Nature de cet engagement
Deux nature de motivation :
La motivation externe, lorsqu’elle repose sur des régulations externes (statut social, rémunération, évitement des sanctions), assure un niveau de conformité procédurale minimal en situation nominale. Le problème, c’est que dès que la supervision s’estompe, le regard de l’autre disparait, ou que le stress augmente, la motivation extrinsèque montre ses limites.

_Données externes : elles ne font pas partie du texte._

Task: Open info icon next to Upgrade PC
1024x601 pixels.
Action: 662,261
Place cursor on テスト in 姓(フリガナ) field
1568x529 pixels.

À l’inverse, la motivation interne — soutenue par la recherche spontanée de maîtrise, la passion de la fonction, les valeurs d’éthique professionnelle — constitue un ancrage incomparablement plus solide. Elle offre une résistance accrue à la fatigue, à la charge de travail, et ne dépend d’aucun facteur de contrôle extérieur.
Une réalité
Les recherches menées en psychologie de l’aviation confirment que la nature de la motivation détermine directement la performance en vol. Les travaux de Hunter et Stewart (2012) sur les élèves-pilotes démontrent une corrélation directe entre un niveau élevé de motivation interne (intrinsèque) et le taux de réussite : les profils affichant un déficit motivationnel ou une régulation purement externe nécessitent significativement plus d’heures d’instruction pour atteindre les mêmes standards. La compétence technique brute ne suffit pas à compenser un engagement initial trop passif.